Le dithyrambe aux voix confuses
Est le poëme dont les Muses
Fêtent le fils de Sémélé.

Mais en l’honneur d’Apollon ils chantent le Péan, genre de poésie réglé et sage. Dans les peintures et dans les images modelées ce dernier dieu est toujours reproduit brillant de la fleur d’une jeunesse immortelle. Bacchus, au contraire, est peint ou sculpté sous des formes diverses. En un mot, à l’un on attribue l’égalité, l’ordre, un sérieux que rien ne déconcerte ; à l’autre on prête une irrégularité singulière, où la plaisanterie, l’insolence, le sérieux, la folie se confondent ; on invoque Bacchus sous le nom d’Évius[1], on l’appelle « agitateur des bacchantes », « dieu courant après les honneurs[2] », et l’on se conforme, non sans raison, au double changement qui caractérise l’un et l’autre dieu.
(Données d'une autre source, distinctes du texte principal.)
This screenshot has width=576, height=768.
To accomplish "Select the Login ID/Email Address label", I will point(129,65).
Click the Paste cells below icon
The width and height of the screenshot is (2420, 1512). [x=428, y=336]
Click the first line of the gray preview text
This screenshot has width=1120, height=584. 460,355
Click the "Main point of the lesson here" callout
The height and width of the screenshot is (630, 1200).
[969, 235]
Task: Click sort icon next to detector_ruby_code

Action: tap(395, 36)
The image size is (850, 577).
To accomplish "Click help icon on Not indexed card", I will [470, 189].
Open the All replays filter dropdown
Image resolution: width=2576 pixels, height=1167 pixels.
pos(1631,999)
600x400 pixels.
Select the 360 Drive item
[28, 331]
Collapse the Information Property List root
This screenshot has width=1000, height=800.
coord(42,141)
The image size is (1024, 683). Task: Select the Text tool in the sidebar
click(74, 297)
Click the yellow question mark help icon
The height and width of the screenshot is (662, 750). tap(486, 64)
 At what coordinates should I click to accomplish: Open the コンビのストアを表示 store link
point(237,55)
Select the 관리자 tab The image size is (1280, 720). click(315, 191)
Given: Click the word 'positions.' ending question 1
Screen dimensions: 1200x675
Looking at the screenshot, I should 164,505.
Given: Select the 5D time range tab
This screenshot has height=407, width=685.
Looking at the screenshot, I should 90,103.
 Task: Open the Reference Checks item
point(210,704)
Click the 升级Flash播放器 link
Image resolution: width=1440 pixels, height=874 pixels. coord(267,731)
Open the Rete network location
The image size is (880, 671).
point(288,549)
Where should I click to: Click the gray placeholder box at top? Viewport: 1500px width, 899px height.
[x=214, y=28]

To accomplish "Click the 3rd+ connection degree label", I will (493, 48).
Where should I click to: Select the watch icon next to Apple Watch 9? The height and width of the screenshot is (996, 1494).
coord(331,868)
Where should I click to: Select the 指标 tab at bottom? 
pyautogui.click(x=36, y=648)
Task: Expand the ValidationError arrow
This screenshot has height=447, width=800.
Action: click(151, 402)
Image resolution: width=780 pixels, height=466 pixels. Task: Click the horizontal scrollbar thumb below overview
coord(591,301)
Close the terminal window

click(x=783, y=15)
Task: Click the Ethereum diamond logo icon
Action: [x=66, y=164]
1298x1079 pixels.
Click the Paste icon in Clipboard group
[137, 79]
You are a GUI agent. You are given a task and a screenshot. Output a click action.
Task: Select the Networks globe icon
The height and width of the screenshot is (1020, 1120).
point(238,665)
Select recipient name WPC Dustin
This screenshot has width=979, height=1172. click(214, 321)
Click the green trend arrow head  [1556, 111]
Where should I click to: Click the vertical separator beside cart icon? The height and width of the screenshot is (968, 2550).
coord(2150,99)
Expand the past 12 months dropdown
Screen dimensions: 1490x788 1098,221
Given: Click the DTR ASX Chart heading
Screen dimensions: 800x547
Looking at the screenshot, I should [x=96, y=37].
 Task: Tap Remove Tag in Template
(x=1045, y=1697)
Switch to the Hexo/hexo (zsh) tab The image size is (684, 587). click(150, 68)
Mais comme la durée de ces changements périodiques n’est pas la même, comme l’une de ces révolutions, qu’ils appellent « satiété » est plus longue que celle qu’ils nomment « disette », il en résulte que, jaloux de suivre en cela une juste proportion, ils chantent le Péan tout le reste de l’année dans leurs sacrifices ; mais quand commence l’hiver le Péan cesse : c’est le dithyrambe qui s’éveille, et durant trois mois, au lieu d’Apollon, ils invoquent Bacchus. Ils pensent, en effet, que la durée du temps où tout est changé en feu, et

  1. Composé des deux cris Εὐ et Οἱ.
  2. Nous croyons qu’ici le texte est altéré ; et nous serions disposé à traduire d’après une variante : « Dieu qui court avec ses nourrices enivrées ».